La place de choix qu’occupe la lutte dans la tradition de ce pays du Caucase en fait un domaine particulièrement intéressant pour les forces politiques en présence, qui cultivent une proximité avec les sportifs.
« Si tu es un bon lutteur, tes convictions politiques importent peu », estime le chauffeur du taxi sur la route de la Fédération de lutte géorgienne, dans le quartier Vake de Tbilissi. Le bâtiment est d’allure modeste, ce qui contraste avec la place qu’occupe cet art martial dans la vie des Géorgiens.
Depuis plusieurs années, le monde de la lutte professionnelle est accusé par des acteurs de la société civile de collusion avec le parti au pouvoir, le Rêve géorgien, qui ferait régner l’omerta dans les rangs de la fédération sportive. Ce parti, dont est issu le Premier ministre, a été créé en 2012 par un oligarque ayant fait fortune en Russie, Bidzina Ivanichvili. L’homme fort du pays n’est pas insensible au développement de ce sport, puisque sa fondation philanthropique, Kartu, a ouvert des dizaines d’arènes de lutte à travers la Géorgie ces dernières années.
- « Ici, on ne parle pas politique»
A l’intérieur du bâtiment de la fédération, des dizaines de trophées trônent sur des étagères. Le palmarès des Géorgiens ne trouve d’égal que dans celui de leur grand rival et embarrassant voisin, la Russie. Mais aujourd’hui, les athlètes russes sont interdits de compétition internationale suite à l’invasion de l’Ukraine.
•••
### TÂCHES À RÉALISER
A: Résumez sous forme de liste le paragraphe du texte sur la lutte en Géorgie qui commence par « Depuis plusieurs années », en gardant ses faits principaux.
B: Donnez la suite du texte sur la lutte en Géorgie, à partir de sa dernière phrase.

### DONNÉES SOURCES
•••
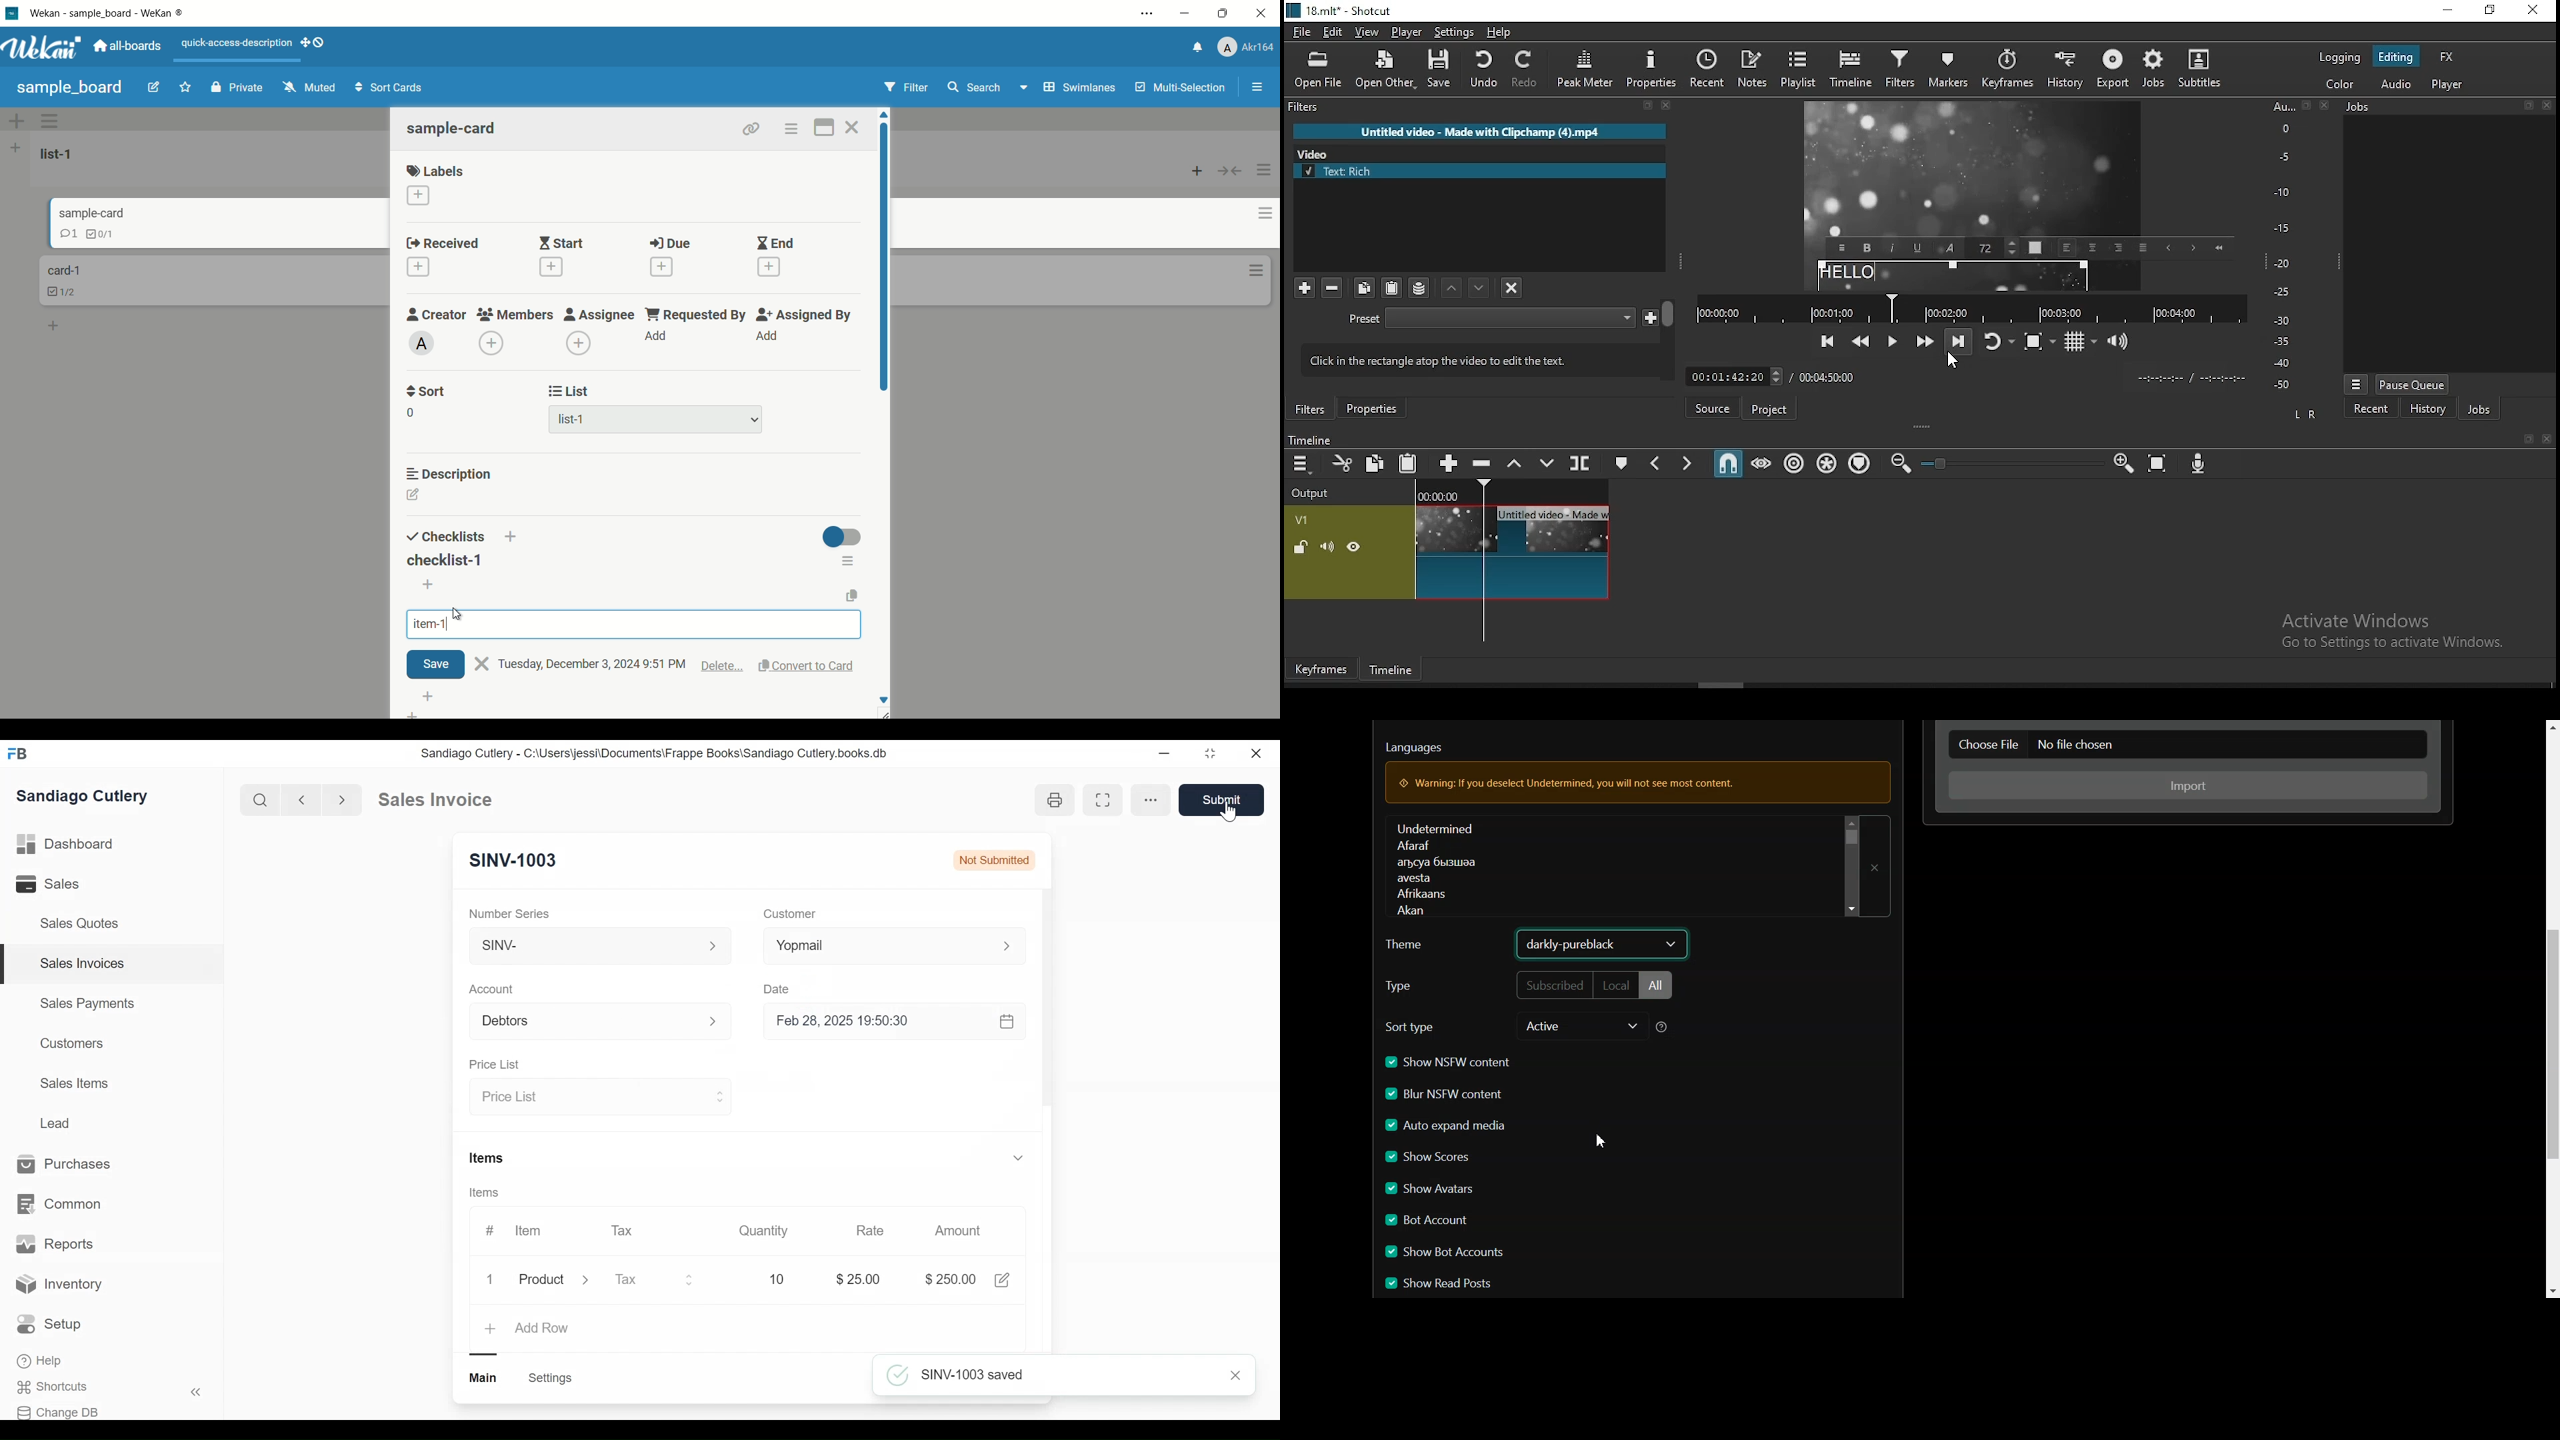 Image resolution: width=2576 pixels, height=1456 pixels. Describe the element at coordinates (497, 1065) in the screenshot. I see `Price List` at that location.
•••
### RÉSULTATS PAR TÂCHE
A:
- Depuis plusieurs années, des acteurs de la société civile accusent le monde de la lutte professionnelle de collusion avec le Rêve géorgien, le parti au pouvoir.
- Ce parti ferait régner l'omerta dans les rangs de la fédération.
- Le Premier ministre est issu de ce parti.
- Le parti a été créé en 2012 par Bidzina Ivanichvili, un oligarque qui a fait fortune en Russie.
- Ces dernières années, sa fondation Kartu a ouvert des dizaines d'arènes de lutte dans toute la Géorgie.

B:
Dans la salle d’entrainement, l’odeur de sueur prend immédiatement aux narines. Le chauffage tourne à plein régime. Entourés par des accessoires de musculation et des posters des grandes figures nationales de la discipline, une trentaine de jeunes s’entrainent. «C’est dommage qu’on ne puisse plus affronter les Russes, car c’est en combattant avec les meilleurs qu’on progresse. Mais d’un autre côté, c’est mieux ainsi, car c’était quand même de sacrés tricheurs », raille Mamuka Chachua, l’entraineur de la séance, en référence à divers scandales de dopage.
Ses élèves sont jeunes, et pourtant, leur musculature est déjà imposante. Parmi eux, Nika Berulava, 21 ans, a récemment remporté une compétition en France. « Tout le monde n’a pas l’ambition de devenir un champion ici, certains viennent juste pour perdre du poids ou se maintenir en forme, comme moi », confie Saba, qui pratique ici depuis une année. Le jeune de 17 ans l’affirme : « Ici, on ne parle pas politique entre nous. »

Tamaz Gegeshidzé, le président de la fédération à la carrure imposante, dément toute politisation. « Le gouvernement soutient toutes sortes de sport. Il fait de son mieux pour nous aider. Mais les sportifs ne versent pas dans la politique ici, ils gardent leurs convictions pour eux. »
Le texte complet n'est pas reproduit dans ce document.